Pourtant, malgré leur splendeur, ces monuments seraient restés dans l'ombre du chef-d'œuvre qui dominait la place du marché, en plein cœur de la cité. Séparé de la ville par une muraille vertigineuse, l'édifice en question n'était autre que le tombeau récemment achevé du roi Mausole et de sa sœur, la reine Artémise II. Selon les récits historiques, il s'élevait à plus de 45 mètres du sol, soit la hauteur d'un immeuble moderne de dix étages. Les murs extérieurs étaient plus larges à leur base, donnant l'impression que le tombeau sortait naturellement de terre. Plus éblouissant encore, le parvis, la terrasse, les murs et le toit étaient entièrement recouverts d'un marbre au blanc éclatant qui brillait de mille feux sous le soleil de la Méditerranée.
Le tombeau était gardé par plus de 400 statues de marbre réparties sur quatre niveaux et des frises décoratives couraient tout le long du bâtiment.
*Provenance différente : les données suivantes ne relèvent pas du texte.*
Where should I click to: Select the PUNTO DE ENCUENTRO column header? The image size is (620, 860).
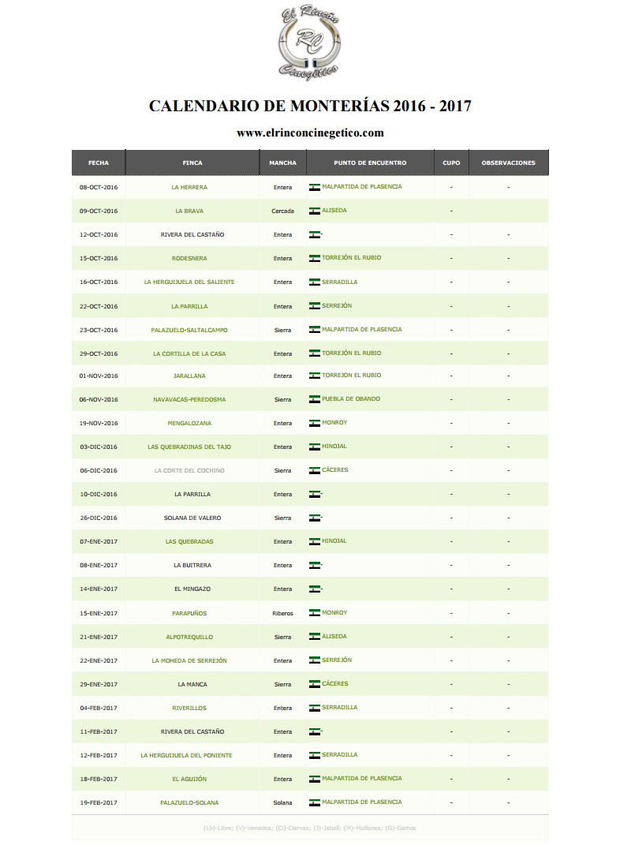tap(370, 163)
Bon nombre de ces sculptures étaient ornées de bronze faisant rayonner les armes, les armures, les couronnes, les robes et d'autres éléments. La courbe du bâtiment dirigeait naturellement le regard vers le sommet coiffé d'un quadrige, un char tiré par quatre chevaux transportant les statues de Mausole et d'Artémise plus grandes que nature, la couronne de ce qui allait devenir l'une des Sept Merveilles du monde antique.
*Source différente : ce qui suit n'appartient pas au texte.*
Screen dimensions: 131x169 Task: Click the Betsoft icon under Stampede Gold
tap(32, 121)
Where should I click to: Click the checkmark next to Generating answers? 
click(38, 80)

De nos jours, le mausolée dominerait encore la ville qu'il occupait jadis, comme le montre cette reconstitution intégrée à l'actuelle ville de Bodrum, en Turquie, anciennement Halicarnasse.
LE POUVOIR CARIEN
Située dans le sud-ouest de l'Anatolie, la province de Carie occupait une place centrale dans l'antiquité. Les Cariens parlaient leur propre langue et pratiquaient des rituels religieux uniques. Célèbres pour leur instinct guerrier, ils étaient fortement influencés par les Grecs qui avaient établi des colonies sur la côte. Le territoire carien fut envahi par les Perses au 6e siècle avant notre ère et devint une satrapie de l'Empire achéménide au 4e siècle avant notre ère. Toutefois, les satrapes qui dirigeaient cette province étaient des nobles locaux qui flirtaient régulièrement avec l'indépendance et ne se montraient pas toujours loyaux au pouvoir perse.
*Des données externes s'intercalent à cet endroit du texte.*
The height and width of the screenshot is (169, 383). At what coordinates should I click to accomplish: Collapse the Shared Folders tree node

C'est précisément ce que fit Mausole, le satrape de Carie de 377 à 353 avant notre ère. Après avoir succédé à son père, Hécatomnos, Mausole régna en souverain semi-indépendant, certaines sources allant même jusqu'à lui attribuer le titre de roi. Il signa des alliances, fonda des cités et annexa l'île de Rhodes. Au début de son règne, Mausole vouait allégeance aux Perses, mais il ne mit pas longtemps à rejoindre la bien nommée Révolte des satrapes, une série de soulèvements contre les Achéménides, encouragée par l'Égypte. Néanmoins, lorsqu'il devint clair que la révolte était vouée à l'échec, Mausole préféra changer de cap et se rapprocher à nouveau de la monarchie perse.
Hécatomnos était originaire de la cité sacrée de Mylasa, l'actuelle Milas en Turquie, mais Mausole avait choisi comme capitale la colonie côtière trépidante d'Halicarnasse. Selon ses calculs, ce port grec stratégique ouvert sur l'archipel du Dodécanèse dans la mer Égée allait bien mieux servir ses ambitions que la ville provinciale de Mylasa.
Autour d'Halicarnasse, Mausole fit ériger des remparts suffisamment robustes pour résister aux attaques d'une invention encore récente à l'époque, la catapulte. Il installa son palais sur un promontoire, sous lequel il fit secrètement construire un port où il pouvait discrètement rassembler navires et soldats. Cependant, toutes ces constructions faisaient bien piètre figure face au chantier qui allait immortaliser son nom.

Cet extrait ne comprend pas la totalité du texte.